Friday, 13 July 2012

World outrage at Syria "massacre", but no action

The little girl lies on her back, arms splayed, a bloody smear across her throat. Next to her is a woman, slumped on her stomach, her back a mass of congealed blood. On the child’s other side, a bearded silver-haired man lies with his eyes wide open, as though confronting his killers. His chest is so bloodied it is impossible to tell how he died.
These are images sent from the impoverished Sunni farm village of Tremseh, in central Syria, the latest massacre site that has prompted cries of outrage — but no action — from the West, on what rebels call one of the worst single days of carnage since the uprising began nearly 17 months ago.
The head of the UN’s monitoring mission in Syria accused the Assad regime of using helicopter gunships and tanks to shell the town in violation of a UN-brokered peace plan. An opposition group claimed the agreement had been followed by a brutal attack from pro-government militias on the ground.
The Local Coordination Committees in Syria said forces of the army shelled the town, and the shabiha — pro-government death squads — then stormed the town, killing people, and burning the wounded and bodies of the dead.

[LISTING]:
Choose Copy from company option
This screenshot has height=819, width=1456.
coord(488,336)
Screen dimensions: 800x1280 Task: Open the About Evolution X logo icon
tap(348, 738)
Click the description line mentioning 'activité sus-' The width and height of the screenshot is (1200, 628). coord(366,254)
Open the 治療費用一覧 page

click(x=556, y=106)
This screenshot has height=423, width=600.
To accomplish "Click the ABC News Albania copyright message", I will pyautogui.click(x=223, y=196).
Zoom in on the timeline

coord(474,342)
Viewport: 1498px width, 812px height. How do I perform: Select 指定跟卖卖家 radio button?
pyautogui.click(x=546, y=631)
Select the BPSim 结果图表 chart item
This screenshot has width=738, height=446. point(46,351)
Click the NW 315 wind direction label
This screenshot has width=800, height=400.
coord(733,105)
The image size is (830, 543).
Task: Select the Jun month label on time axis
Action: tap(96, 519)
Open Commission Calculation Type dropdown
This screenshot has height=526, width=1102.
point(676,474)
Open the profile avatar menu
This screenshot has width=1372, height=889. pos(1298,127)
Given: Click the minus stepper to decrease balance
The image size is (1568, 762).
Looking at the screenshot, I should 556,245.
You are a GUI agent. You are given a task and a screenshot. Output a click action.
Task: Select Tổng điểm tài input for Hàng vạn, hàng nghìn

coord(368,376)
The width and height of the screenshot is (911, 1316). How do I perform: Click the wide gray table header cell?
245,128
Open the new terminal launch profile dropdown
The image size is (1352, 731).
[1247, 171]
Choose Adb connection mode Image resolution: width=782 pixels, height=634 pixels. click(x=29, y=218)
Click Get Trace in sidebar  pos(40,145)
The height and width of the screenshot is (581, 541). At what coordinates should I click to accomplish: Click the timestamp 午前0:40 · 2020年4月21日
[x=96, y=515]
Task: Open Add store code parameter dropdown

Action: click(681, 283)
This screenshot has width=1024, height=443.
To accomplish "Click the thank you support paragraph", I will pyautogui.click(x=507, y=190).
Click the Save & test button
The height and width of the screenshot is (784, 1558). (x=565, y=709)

[REQUEST A]: Copy the part of the Syria massacre article starting with "World outrage at" and going on through "17 months ago.".
[REQUEST B]: Pick up the article on the Tremseh killings after its last sentence and continue writing it.

[WRITTEN RESPONSE A]:
World outrage at Syria "massacre", but no action

The little girl lies on her back, arms splayed, a bloody smear across her throat. Next to her is a woman, slumped on her stomach, her back a mass of congealed blood. On the child’s other side, a bearded silver-haired man lies with his eyes wide open, as though confronting his killers. His chest is so bloodied it is impossible to tell how he died.
These are images sent from the impoverished Sunni farm village of Tremseh, in central Syria, the latest massacre site that has prompted cries of outrage — but no action — from the West, on what rebels call one of the worst single days of carnage since the uprising began nearly 17 months ago.

[WRITTEN RESPONSE B]:
In phone calls and messages to the media, local people and opposition members said between 100 and 220 people had been slaughtered in the village of 6,000. And that some of the residents who fled were chased down and butchered with knives.
The Syrian government said the killings resulted from a clash with “terrorists” who threatened residents of the town.
Differing accounts of the violence, and casualty figures, underscore the difficulty of obtaining accurate information in a country that has been under almost total lockdown by President Bashar al-Assad. He has allowed UN observers into the country, but denied them immediate access to sites of conflict.
A video of Tremseh, posted Friday, showed a mass grave, three bodies wide and about 10 bodies long, and the dead being hastily interred in blistering heat. Mohammed, a village resident, told the New York Times that he had buried 170 people from Tremseh, and sent another 60 bodies to their nearby villages.
The central province of Hama, where Tremseh is located, is home to both Sunnis and Shiite-linked Alawites, a minority to which the ruling Assad family belongs.
On Friday, UN observers close to Tremseh said the Syrian air force had attacked “populated urban areas on a large scale” and it had recorded more than 100 explosions in an “ongoing military operation.”
But it was not possible to immediately determine the numbers of combatants and civilians killed. The British-based monitoring group, the Syrian Observatory for Human Rights, said that dozens of the dead were opposition fighters. Other opposition members described it as wanton “ethnic cleansing” by the Assad regime.
The uncertainty about the mounting violence in Syria — and the fragmented nature of the opposition — makes the possibility of international action against Assad more difficult. Russia, a powerful UN Security Council member, insists that Syria is battling armed groups, rather than carrying out a ruthless crackdown on protesters.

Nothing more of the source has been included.